El hecho de que la mayoría de los tejidos del cuerpo se renuevan constantemente se ha puesto en relieve gracias a un nuevo método para medir la edad de las células humanas, creado por Jonas Frisen. Él sostiene que la edad promedio de todas las células del organismo de un adulto puede ser tan sólo de entre 7 y 10 años.

Esto demuestra que la teoría de que el cuerpo es una estructura permanente es errónea. Constantemente se descartan las células viejas y se generan otras nuevas para reemplazarlas. Cada clase de tejido tiene su tiempo de renovación, que depende del trabajo desempeñado por sus células

Las células que recubren el estómago duran sólo cinco días. Las células de los glóbulos rojos, después de viajar casi 1500 kilómetros a través del sistema circulatorio, sólo duran alrededor de 120 días antes de ser enviadas al bazo.

Hasta los huesos se renuevan constantemente. Se cree que todo el esqueleto humano se reemplaza cada diez años en los adultos, mientras equipos de construcción gemelos formados por células de disolución y de reconstrucción se combinan para remodelarlo.
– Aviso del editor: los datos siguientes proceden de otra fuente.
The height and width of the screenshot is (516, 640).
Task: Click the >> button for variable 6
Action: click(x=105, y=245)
Frisen, biólogo celular del Instituto Karolinska, de Estocolmo, descubrió que la gente se comporta según su edad de nacimiento debido a que existe una minoría de células de la corteza cerebral que no se renuevan.

Esta disputa sobre la posibilidad de que la corteza cerebral produjera o no nuevas células en algún momento fue lo que indujo a Frisen a buscar una nueva manera de calcular la edad de las células humanas, explicó el diario La Nación.

Las técnicas existentes no son infalibles. Dependen de una rotulación del ADN por medio de sustancias químicas. Frisen se preguntó si no existiría ya una marca natural de antemano, y recordó que las armas nucleares probadas en la superficie de la Tierra hasta 1963 habían inyectado en la atmósfera carbono 14 radiactivo.

Absorbido por las plantas de todo el mundo e ingerido por animales y personas, el carbono 14 se incorpora al ADN celular cada vez que la célula se divide y su ADN se duplica. Casi todas las moléculas de una célula son reemplazadas constantemente, pero no el ADN. Todo el carbono 14 del ADN de una célula es adquirido en la fecha de nacimiento de la célula, el día en que se dividió su célula madre.